Fig. 5. Distinct CS sulfation patterns define the antibody binding specificities.

Fig. 5

a Flow cytometry measured binding (relative GeoMFI +/− SEM) of 150 nM F4, F11, B3, C9, F8 and F3 scFv2, SpyC2 and B1 Fab2 to A375 WT melanoma cells or with B4GALT7 knocked out (KO) (n = 3). b Inhibition of the different antibody fragments’ ability to bind ofCS with soluble CSA, CSB, or CSC (0.4–400 μg/ml) measured in ELISA competition assay. c Composition of intact ofCS and the disaccharides binding the different antibody fragments (F11, F3, F8, C9 scFv2) by footprint analysis. d C9 and F8 scFv2 binding to genetically engineered CHO cells. The graphic overview (top) of the GAG biosynthesis pathways highlights the key genes studied and their assigned functions. Stars indicate genes investigated by knock-out (red) or knock-in (blue). Radar plot axis depict normalized mean fluorescence intensity of 200 nM C9 and F8 scFv2 binding to cells (n = 1–3) without (purple lines) or with chABC treatment (orange lines). e Heatmap of statistically significant hits obtained by Mass Spectrometry analysis of protein pull-downs from cell supernatants with C9, F4 and F3 scFv2 and SpyC2 as a control run in triplicates (n = 3).
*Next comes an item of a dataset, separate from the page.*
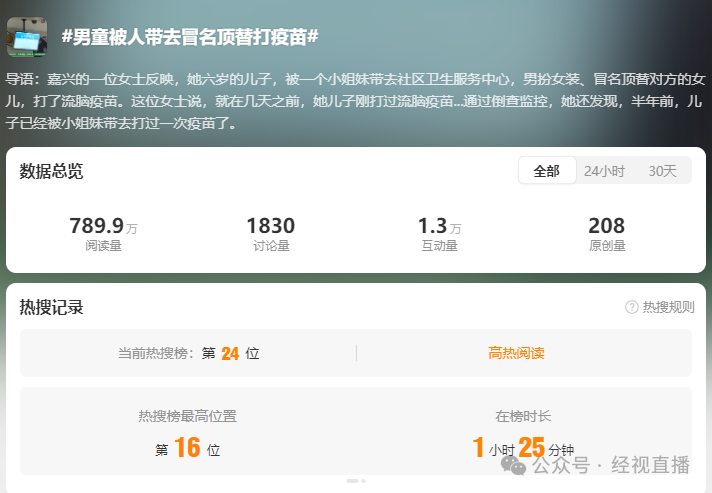Click the 高热阅读 orange label
712x493 pixels.
pos(516,353)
Two-sided unpaired t-test with Benjamin–Hochberg correction for multiple hypotheses testing was applied to determine differentially expressed proteins (significance threshold set to 1% and fold change to 2). Missing values are colored in gray, and lo2 transformed label-free quantification (LFQ) values are row mean normalized. f Heatmap representing row mean corrected LFQ values of hits obtained by MS analysis of CSPG pull-downs from human colon biopsy (H352) with C9, F4, and F8 scFv2 and SpyC2 in combination with chABC treatment as indicated, prior to enrichment analyzed as in (e). g Volcano plot of human colon biopsy (H352) processed and analyzed as in (e). with selected CSPG hits highlighted in black for each protein. Source data are provided as a Source data file.